Exercise objective:
Write out exactly the lines from the one containing "Click British Airways logo for flight BA2666" through the last line of the records below, and no others.

Items from a dataset
======

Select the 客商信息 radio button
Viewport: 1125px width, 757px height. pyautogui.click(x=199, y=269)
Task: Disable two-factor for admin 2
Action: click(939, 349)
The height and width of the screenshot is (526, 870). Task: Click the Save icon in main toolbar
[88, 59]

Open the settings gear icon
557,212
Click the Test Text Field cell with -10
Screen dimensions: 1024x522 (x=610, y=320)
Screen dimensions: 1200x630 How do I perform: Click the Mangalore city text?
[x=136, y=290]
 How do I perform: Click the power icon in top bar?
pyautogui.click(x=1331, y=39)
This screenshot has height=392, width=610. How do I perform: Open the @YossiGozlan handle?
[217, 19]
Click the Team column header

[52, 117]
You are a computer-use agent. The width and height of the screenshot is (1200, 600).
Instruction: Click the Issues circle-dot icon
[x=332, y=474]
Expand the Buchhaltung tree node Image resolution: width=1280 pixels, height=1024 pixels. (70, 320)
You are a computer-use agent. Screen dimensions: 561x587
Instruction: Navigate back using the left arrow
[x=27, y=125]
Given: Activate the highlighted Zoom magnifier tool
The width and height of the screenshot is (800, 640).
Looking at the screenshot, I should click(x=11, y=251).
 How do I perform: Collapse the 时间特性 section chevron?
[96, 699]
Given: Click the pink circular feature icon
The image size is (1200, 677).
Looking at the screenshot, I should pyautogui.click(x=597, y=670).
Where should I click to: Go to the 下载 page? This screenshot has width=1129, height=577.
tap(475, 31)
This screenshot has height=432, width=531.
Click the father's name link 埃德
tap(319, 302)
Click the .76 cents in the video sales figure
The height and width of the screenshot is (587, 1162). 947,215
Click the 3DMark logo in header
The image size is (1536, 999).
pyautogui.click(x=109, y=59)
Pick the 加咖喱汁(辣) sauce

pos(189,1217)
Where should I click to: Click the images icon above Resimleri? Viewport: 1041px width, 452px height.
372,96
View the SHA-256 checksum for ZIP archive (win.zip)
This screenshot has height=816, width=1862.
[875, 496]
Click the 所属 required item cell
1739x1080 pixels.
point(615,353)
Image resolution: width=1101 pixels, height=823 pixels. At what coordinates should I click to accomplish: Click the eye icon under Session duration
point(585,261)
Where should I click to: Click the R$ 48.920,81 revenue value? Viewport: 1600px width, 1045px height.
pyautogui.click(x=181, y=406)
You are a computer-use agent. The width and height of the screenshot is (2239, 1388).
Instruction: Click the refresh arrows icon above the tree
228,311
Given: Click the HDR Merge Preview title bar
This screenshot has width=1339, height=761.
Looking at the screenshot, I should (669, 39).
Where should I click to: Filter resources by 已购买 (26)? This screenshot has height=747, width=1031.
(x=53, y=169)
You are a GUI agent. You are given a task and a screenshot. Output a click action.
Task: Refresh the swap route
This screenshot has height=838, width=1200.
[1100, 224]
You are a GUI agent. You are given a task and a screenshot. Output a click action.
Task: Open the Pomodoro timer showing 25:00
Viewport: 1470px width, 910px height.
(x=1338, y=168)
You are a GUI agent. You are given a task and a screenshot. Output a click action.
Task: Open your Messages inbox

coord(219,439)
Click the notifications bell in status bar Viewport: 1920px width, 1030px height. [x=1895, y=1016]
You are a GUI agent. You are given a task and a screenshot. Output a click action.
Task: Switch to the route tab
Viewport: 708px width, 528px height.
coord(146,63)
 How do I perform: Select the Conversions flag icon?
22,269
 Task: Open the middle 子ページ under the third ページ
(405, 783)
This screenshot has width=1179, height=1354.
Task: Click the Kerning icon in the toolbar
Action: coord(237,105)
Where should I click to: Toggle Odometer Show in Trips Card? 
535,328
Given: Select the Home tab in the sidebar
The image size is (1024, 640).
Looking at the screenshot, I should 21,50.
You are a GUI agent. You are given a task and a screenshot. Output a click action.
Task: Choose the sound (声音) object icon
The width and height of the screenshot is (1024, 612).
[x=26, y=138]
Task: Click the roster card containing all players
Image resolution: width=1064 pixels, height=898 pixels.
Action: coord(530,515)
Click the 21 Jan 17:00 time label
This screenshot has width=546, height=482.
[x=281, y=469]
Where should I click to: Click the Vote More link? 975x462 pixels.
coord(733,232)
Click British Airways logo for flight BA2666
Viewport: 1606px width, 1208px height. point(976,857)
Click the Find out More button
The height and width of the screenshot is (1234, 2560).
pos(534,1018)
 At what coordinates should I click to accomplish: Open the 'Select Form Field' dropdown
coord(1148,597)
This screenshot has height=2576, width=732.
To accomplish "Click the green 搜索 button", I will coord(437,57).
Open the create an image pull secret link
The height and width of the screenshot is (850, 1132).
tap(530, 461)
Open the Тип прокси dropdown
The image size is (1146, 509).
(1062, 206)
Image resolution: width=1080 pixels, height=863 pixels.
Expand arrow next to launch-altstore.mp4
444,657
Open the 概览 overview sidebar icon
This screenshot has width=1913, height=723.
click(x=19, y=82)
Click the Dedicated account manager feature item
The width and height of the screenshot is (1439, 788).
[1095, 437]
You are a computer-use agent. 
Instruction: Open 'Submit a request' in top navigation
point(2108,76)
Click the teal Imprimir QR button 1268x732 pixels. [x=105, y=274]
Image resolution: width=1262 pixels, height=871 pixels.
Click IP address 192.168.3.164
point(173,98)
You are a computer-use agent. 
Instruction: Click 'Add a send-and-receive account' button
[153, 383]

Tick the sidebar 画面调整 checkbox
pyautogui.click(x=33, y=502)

======

Exercise solution:
Click British Airways logo for flight BA2666
Viewport: 1606px width, 1208px height. point(976,857)
Click the Find out More button
The height and width of the screenshot is (1234, 2560).
pos(534,1018)
 At what coordinates should I click to accomplish: Open the 'Select Form Field' dropdown
coord(1148,597)
This screenshot has height=2576, width=732.
To accomplish "Click the green 搜索 button", I will coord(437,57).
Open the create an image pull secret link
The height and width of the screenshot is (850, 1132).
tap(530, 461)
Open the Тип прокси dropdown
The image size is (1146, 509).
(1062, 206)
Image resolution: width=1080 pixels, height=863 pixels.
Expand arrow next to launch-altstore.mp4
444,657
Open the 概览 overview sidebar icon
This screenshot has width=1913, height=723.
click(x=19, y=82)
Click the Dedicated account manager feature item
The width and height of the screenshot is (1439, 788).
[1095, 437]
You are a computer-use agent. 
Instruction: Open 'Submit a request' in top navigation
point(2108,76)
Click the teal Imprimir QR button 1268x732 pixels. [x=105, y=274]
Image resolution: width=1262 pixels, height=871 pixels.
Click IP address 192.168.3.164
point(173,98)
You are a computer-use agent. 
Instruction: Click 'Add a send-and-receive account' button
[153, 383]

Tick the sidebar 画面调整 checkbox
pyautogui.click(x=33, y=502)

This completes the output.